Stone Age tribes deliberately avoided interbreeding by having unrelated families living together, a new study reveals.

Scientists found that several distinct families living together was a deliberate system.

The team at Uppsala University in Sweden, examined several well-known French Stone Age Burial sites,

Professor Mattias Jakobsson said: “This gives a new picture of the last Stone Age hunter-gatherer populations in Western Europe.

“Our study provides a unique opportunity to analyze these groups and their social dynamics.”

The study, published in the journal PNAS, was conducted by obtaining biomolecular data from human skeletons buried at places like Hoedic in Brittany.

The remains were dated, around 6,700 years ago, to the very last stages of the Mesolithic, the Old Stone Age.

This was when the last Western European hunter-gatherers lived, overlapping with the Neolithic, New Stone Age, when settled farmers took over.

Around 7,500 years ago, the last hunter-gatherer populations in Western Europe encountered incoming New Stone Age farmers and were gradually replaced and assimilated.

Earlier studies have suggested that the last hunter-gatherer communities deliberately assimilated women from the neolithic farming community.

This new study shows that the hunter-gatherer groups mixed with other hunter-gatherer groups but not with the neolithic farmers.

Luciana Simões, researcher at Uppsala University, said: “Our genomic analyses show that although these groups were made up of few individuals, they were generally not closely related.

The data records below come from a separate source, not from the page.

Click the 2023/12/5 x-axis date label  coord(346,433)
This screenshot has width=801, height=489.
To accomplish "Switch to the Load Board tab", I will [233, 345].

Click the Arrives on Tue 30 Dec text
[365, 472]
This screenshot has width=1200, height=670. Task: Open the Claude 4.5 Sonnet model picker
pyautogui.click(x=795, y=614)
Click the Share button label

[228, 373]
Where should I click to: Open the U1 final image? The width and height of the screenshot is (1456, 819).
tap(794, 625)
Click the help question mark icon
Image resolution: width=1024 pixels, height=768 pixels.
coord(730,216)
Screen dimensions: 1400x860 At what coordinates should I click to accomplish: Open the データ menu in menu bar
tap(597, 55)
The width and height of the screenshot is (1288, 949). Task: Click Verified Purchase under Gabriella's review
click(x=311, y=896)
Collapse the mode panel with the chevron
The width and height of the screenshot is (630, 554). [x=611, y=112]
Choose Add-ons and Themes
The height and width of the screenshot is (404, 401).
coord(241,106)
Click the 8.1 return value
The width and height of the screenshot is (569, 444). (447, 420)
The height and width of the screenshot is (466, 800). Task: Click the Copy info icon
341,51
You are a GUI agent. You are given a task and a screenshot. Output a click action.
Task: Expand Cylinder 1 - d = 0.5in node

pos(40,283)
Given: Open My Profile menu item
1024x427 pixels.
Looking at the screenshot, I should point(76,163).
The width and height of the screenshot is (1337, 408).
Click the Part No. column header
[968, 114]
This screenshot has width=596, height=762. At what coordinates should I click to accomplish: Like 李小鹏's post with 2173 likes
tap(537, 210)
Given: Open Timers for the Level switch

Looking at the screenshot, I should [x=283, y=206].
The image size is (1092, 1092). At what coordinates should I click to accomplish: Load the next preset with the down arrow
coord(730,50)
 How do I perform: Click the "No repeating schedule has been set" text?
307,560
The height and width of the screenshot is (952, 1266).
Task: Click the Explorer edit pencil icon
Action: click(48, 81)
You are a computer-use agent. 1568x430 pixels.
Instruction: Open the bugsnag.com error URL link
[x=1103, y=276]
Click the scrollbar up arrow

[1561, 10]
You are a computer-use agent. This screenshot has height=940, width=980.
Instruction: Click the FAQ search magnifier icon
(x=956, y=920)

“Furthermore, there were no signs of inbreeding.

“However, we know that there were distinct social units – with different dietary habits – and a pattern of groups emerged that was probably part of a strategy to avoid inbreeding.”

The burials at Téviec and Hoedic in southern Brittany, France, contained graves of many individuals buried together, which was unusual at Mesolithic sites.

This was assumed to mean that the individuals were biologically related.

Dr. Amélie Vialet from the Muséum national d’Histoire naturelle, Paris, concluded: “Our results show that in many cases – even in the case of women and children in the same grave – the individuals were not related.

“This suggests that there were strong social bonds that had nothing to do with biological kinship and that these relationships remained important even after death.”